RECORDED INFORMATION

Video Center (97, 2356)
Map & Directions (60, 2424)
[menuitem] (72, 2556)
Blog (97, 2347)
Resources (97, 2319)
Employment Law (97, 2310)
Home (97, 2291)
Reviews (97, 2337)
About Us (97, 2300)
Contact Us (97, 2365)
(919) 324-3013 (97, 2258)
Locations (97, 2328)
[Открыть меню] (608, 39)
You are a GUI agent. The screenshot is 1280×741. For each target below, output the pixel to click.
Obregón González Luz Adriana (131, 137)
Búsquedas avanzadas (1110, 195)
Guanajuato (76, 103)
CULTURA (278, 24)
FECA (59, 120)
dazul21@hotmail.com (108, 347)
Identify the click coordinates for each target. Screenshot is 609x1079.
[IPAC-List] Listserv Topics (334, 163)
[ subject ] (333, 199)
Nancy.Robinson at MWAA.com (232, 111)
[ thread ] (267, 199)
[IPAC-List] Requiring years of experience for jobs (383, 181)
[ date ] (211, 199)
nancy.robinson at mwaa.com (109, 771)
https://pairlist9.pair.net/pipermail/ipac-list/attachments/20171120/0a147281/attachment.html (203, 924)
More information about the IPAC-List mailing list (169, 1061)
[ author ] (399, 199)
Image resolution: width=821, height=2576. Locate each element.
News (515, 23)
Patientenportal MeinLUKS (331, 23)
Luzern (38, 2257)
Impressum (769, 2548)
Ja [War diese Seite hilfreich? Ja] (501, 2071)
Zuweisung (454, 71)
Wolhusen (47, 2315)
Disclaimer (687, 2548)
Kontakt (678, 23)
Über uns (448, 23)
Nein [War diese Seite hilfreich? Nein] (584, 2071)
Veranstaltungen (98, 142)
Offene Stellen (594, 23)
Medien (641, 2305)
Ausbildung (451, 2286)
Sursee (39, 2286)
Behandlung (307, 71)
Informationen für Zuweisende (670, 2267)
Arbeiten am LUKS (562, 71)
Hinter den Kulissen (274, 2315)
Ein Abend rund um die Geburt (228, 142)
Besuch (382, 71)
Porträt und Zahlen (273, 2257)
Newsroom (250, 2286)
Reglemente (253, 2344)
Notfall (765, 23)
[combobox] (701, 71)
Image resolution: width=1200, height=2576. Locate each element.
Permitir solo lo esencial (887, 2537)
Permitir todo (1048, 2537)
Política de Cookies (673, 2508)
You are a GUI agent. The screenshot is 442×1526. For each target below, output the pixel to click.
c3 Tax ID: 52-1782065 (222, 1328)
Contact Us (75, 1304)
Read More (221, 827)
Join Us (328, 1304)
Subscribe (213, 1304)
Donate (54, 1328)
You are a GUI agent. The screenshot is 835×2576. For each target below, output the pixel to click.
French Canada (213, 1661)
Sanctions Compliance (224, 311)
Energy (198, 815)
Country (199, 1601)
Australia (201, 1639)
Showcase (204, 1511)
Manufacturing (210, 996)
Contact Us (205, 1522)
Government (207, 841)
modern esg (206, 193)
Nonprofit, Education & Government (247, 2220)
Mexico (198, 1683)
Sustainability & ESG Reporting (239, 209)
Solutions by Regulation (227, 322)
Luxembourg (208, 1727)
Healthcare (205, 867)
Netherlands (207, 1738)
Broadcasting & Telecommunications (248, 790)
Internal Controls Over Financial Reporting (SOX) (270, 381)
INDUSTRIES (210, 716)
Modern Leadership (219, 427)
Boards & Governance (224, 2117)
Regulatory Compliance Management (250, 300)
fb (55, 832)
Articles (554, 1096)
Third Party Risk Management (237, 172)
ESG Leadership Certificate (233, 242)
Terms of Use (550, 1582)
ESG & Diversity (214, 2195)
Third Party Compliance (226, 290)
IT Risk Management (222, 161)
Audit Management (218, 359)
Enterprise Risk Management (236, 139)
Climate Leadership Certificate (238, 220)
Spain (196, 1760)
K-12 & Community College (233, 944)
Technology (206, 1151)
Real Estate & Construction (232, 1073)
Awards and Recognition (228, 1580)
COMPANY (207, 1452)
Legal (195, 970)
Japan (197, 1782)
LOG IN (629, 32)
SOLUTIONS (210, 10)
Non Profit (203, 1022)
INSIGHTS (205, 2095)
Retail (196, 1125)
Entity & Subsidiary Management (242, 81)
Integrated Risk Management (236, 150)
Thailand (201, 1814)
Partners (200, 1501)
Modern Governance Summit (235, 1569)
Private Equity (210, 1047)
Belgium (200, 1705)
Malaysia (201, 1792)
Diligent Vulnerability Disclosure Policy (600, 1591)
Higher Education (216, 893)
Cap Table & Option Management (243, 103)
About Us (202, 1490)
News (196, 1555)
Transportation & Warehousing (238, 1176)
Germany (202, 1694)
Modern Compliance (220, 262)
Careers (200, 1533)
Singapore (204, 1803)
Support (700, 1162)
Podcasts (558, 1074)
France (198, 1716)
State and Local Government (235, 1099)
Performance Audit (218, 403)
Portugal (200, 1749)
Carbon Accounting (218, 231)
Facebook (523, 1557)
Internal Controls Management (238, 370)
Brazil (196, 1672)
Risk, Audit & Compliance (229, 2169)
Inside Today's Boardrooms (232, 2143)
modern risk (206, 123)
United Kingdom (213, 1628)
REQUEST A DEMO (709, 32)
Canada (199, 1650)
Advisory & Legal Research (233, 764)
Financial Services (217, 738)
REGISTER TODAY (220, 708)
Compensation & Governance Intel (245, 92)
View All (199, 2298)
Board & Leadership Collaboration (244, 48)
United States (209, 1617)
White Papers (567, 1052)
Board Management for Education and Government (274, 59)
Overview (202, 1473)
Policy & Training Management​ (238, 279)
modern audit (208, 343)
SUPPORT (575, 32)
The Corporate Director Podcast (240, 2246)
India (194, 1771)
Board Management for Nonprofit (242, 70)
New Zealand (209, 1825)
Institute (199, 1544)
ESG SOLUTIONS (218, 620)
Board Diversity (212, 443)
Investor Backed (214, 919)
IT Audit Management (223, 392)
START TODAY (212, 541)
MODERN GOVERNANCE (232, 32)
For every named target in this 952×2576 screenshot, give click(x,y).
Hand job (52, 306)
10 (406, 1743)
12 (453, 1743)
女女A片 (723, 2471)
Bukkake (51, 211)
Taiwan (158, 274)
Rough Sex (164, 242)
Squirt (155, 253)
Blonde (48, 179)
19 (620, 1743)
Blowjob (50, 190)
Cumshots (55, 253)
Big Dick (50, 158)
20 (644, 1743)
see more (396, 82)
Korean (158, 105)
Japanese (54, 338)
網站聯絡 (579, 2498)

GIVEN TASK
Please convert these items into a Markdown table with an Entry column numbering each row and a Text column giving the line, leaving out any blank lines.

PROBLEM SOLUTION
| Entry | Text |
|---|---|
| 1 | Video Center (97, 2356) |
| 2 | Map & Directions (60, 2424) |
| 3 | [menuitem] (72, 2556) |
| 4 | Blog (97, 2347) |
| 5 | Resources (97, 2319) |
| 6 | Employment Law (97, 2310) |
| 7 | Home (97, 2291) |
| 8 | Reviews (97, 2337) |
| 9 | About Us (97, 2300) |
| 10 | Contact Us (97, 2365) |
| 11 | (919) 324-3013 (97, 2258) |
| 12 | Locations (97, 2328) |
| 13 | [Открыть меню] (608, 39) |
| 14 | You are a GUI agent. The screenshot is 1280×741. For each target below, output the pixel to click. |
| 15 | Obregón González Luz Adriana (131, 137) |
| 16 | Búsquedas avanzadas (1110, 195) |
| 17 | Guanajuato (76, 103) |
| 18 | CULTURA (278, 24) |
| 19 | FECA (59, 120) |
| 20 | dazul21@hotmail.com (108, 347) |
| 21 | Identify the click coordinates for each target. Screenshot is 609x1079. |
| 22 | [IPAC-List] Listserv Topics (334, 163) |
| 23 | [ subject ] (333, 199) |
| 24 | Nancy.Robinson at MWAA.com (232, 111) |
| 25 | [ thread ] (267, 199) |
| 26 | [IPAC-List] Requiring years of experience for jobs (383, 181) |
| 27 | [ date ] (211, 199) |
| 28 | nancy.robinson at mwaa.com (109, 771) |
| 29 | https://pairlist9.pair.net/pipermail/ipac-list/attachments/20171120/0a147281/attachment.html (203, 924) |
| 30 | More information about the IPAC-List mailing list (169, 1061) |
| 31 | [ author ] (399, 199) |
| 32 | Image resolution: width=821, height=2576. Locate each element. |
| 33 | News (515, 23) |
| 34 | Patientenportal MeinLUKS (331, 23) |
| 35 | Luzern (38, 2257) |
| 36 | Impressum (769, 2548) |
| 37 | Ja [War diese Seite hilfreich? Ja] (501, 2071) |
| 38 | Zuweisung (454, 71) |
| 39 | Wolhusen (47, 2315) |
| 40 | Disclaimer (687, 2548) |
| 41 | Kontakt (678, 23) |
| 42 | Über uns (448, 23) |
| 43 | Nein [War diese Seite hilfreich? Nein] (584, 2071) |
| 44 | Veranstaltungen (98, 142) |
| 45 | Offene Stellen (594, 23) |
| 46 | Medien (641, 2305) |
| 47 | Ausbildung (451, 2286) |
| 48 | Sursee (39, 2286) |
| 49 | Behandlung (307, 71) |
| 50 | Informationen für Zuweisende (670, 2267) |
| 51 | Arbeiten am LUKS (562, 71) |
| 52 | Hinter den Kulissen (274, 2315) |
| 53 | Ein Abend rund um die Geburt (228, 142) |
| 54 | Besuch (382, 71) |
| 55 | Porträt und Zahlen (273, 2257) |
| 56 | Newsroom (250, 2286) |
| 57 | Reglemente (253, 2344) |
| 58 | Notfall (765, 23) |
| 59 | [combobox] (701, 71) |
| 60 | Image resolution: width=1200, height=2576. Locate each element. |
| 61 | Permitir solo lo esencial (887, 2537) |
| 62 | Permitir todo (1048, 2537) |
| 63 | Política de Cookies (673, 2508) |
| 64 | You are a GUI agent. The screenshot is 442×1526. For each target below, output the pixel to click. |
| 65 | c3 Tax ID: 52-1782065 (222, 1328) |
| 66 | Contact Us (75, 1304) |
| 67 | Read More (221, 827) |
| 68 | Join Us (328, 1304) |
| 69 | Subscribe (213, 1304) |
| 70 | Donate (54, 1328) |
| 71 | You are a GUI agent. The screenshot is 835×2576. For each target below, output the pixel to click. |
| 72 | French Canada (213, 1661) |
| 73 | Sanctions Compliance (224, 311) |
| 74 | Energy (198, 815) |
| 75 | Country (199, 1601) |
| 76 | Australia (201, 1639) |
| 77 | Showcase (204, 1511) |
| 78 | Manufacturing (210, 996) |
| 79 | Contact Us (205, 1522) |
| 80 | Government (207, 841) |
| 81 | modern esg (206, 193) |
| 82 | Nonprofit, Education & Government (247, 2220) |
| 83 | Mexico (198, 1683) |
| 84 | Sustainability & ESG Reporting (239, 209) |
| 85 | Solutions by Regulation (227, 322) |
| 86 | Luxembourg (208, 1727) |
| 87 | Healthcare (205, 867) |
| 88 | Netherlands (207, 1738) |
| 89 | Broadcasting & Telecommunications (248, 790) |
| 90 | Internal Controls Over Financial Reporting (SOX) (270, 381) |
| 91 | INDUSTRIES (210, 716) |
| 92 | Modern Leadership (219, 427) |
| 93 | Boards & Governance (224, 2117) |
| 94 | Regulatory Compliance Management (250, 300) |
| 95 | fb (55, 832) |
| 96 | Articles (554, 1096) |
| 97 | Third Party Risk Management (237, 172) |
| 98 | ESG Leadership Certificate (233, 242) |
| 99 | Terms of Use (550, 1582) |
| 100 | ESG & Diversity (214, 2195) |
| 101 | Third Party Compliance (226, 290) |
| 102 | IT Risk Management (222, 161) |
| 103 | Audit Management (218, 359) |
| 104 | Enterprise Risk Management (236, 139) |
| 105 | Climate Leadership Certificate (238, 220) |
| 106 | Spain (196, 1760) |
| 107 | K-12 & Community College (233, 944) |
| 108 | Technology (206, 1151) |
| 109 | Real Estate & Construction (232, 1073) |
| 110 | Awards and Recognition (228, 1580) |
| 111 | COMPANY (207, 1452) |
| 112 | Legal (195, 970) |
| 113 | Japan (197, 1782) |
| 114 | LOG IN (629, 32) |
| 115 | SOLUTIONS (210, 10) |
| 116 | Non Profit (203, 1022) |
| 117 | INSIGHTS (205, 2095) |
| 118 | Retail (196, 1125) |
| 119 | Entity & Subsidiary Management (242, 81) |
| 120 | Integrated Risk Management (236, 150) |
| 121 | Thailand (201, 1814) |
| 122 | Partners (200, 1501) |
| 123 | Modern Governance Summit (235, 1569) |
| 124 | Private Equity (210, 1047) |
| 125 | Belgium (200, 1705) |
| 126 | Malaysia (201, 1792) |
| 127 | Diligent Vulnerability Disclosure Policy (600, 1591) |
| 128 | Higher Education (216, 893) |
| 129 | Cap Table & Option Management (243, 103) |
| 130 | About Us (202, 1490) |
| 131 | News (196, 1555) |
| 132 | Transportation & Warehousing (238, 1176) |
| 133 | Germany (202, 1694) |
| 134 | Modern Compliance (220, 262) |
| 135 | Careers (200, 1533) |
| 136 | Singapore (204, 1803) |
| 137 | Support (700, 1162) |
| 138 | Podcasts (558, 1074) |
| 139 | France (198, 1716) |
| 140 | State and Local Government (235, 1099) |
| 141 | Performance Audit (218, 403) |
| 142 | Portugal (200, 1749) |
| 143 | Carbon Accounting (218, 231) |
| 144 | Facebook (523, 1557) |
| 145 | Internal Controls Management (238, 370) |
| 146 | Brazil (196, 1672) |
| 147 | Risk, Audit & Compliance (229, 2169) |
| 148 | Inside Today's Boardrooms (232, 2143) |
| 149 | modern risk (206, 123) |
| 150 | United Kingdom (213, 1628) |
| 151 | REQUEST A DEMO (709, 32) |
| 152 | Canada (199, 1650) |
| 153 | Advisory & Legal Research (233, 764) |
| 154 | Financial Services (217, 738) |
| 155 | REGISTER TODAY (220, 708) |
| 156 | Compensation & Governance Intel (245, 92) |
| 157 | View All (199, 2298) |
| 158 | Board & Leadership Collaboration (244, 48) |
| 159 | United States (209, 1617) |
| 160 | White Papers (567, 1052) |
| 161 | Board Management for Education and Government (274, 59) |
| 162 | Overview (202, 1473) |
| 163 | Policy & Training Management​ (238, 279) |
| 164 | modern audit (208, 343) |
| 165 | SUPPORT (575, 32) |
| 166 | The Corporate Director Podcast (240, 2246) |
| 167 | India (194, 1771) |
| 168 | Board Management for Nonprofit (242, 70) |
| 169 | New Zealand (209, 1825) |
| 170 | Institute (199, 1544) |
| 171 | ESG SOLUTIONS (218, 620) |
| 172 | Board Diversity (212, 443) |
| 173 | Investor Backed (214, 919) |
| 174 | IT Audit Management (223, 392) |
| 175 | START TODAY (212, 541) |
| 176 | MODERN GOVERNANCE (232, 32) |
| 177 | For every named target in this 952×2576 screenshot, give click(x,y). |
| 178 | Hand job (52, 306) |
| 179 | 10 (406, 1743) |
| 180 | 12 (453, 1743) |
| 181 | 女女A片 (723, 2471) |
| 182 | Bukkake (51, 211) |
| 183 | Taiwan (158, 274) |
| 184 | Rough Sex (164, 242) |
| 185 | Squirt (155, 253) |
| 186 | Blonde (48, 179) |
| 187 | 19 (620, 1743) |
| 188 | Blowjob (50, 190) |
| 189 | Cumshots (55, 253) |
| 190 | Big Dick (50, 158) |
| 191 | 20 (644, 1743) |
| 192 | see more (396, 82) |
| 193 | Korean (158, 105) |
| 194 | Japanese (54, 338) |
| 195 | 網站聯絡 (579, 2498) |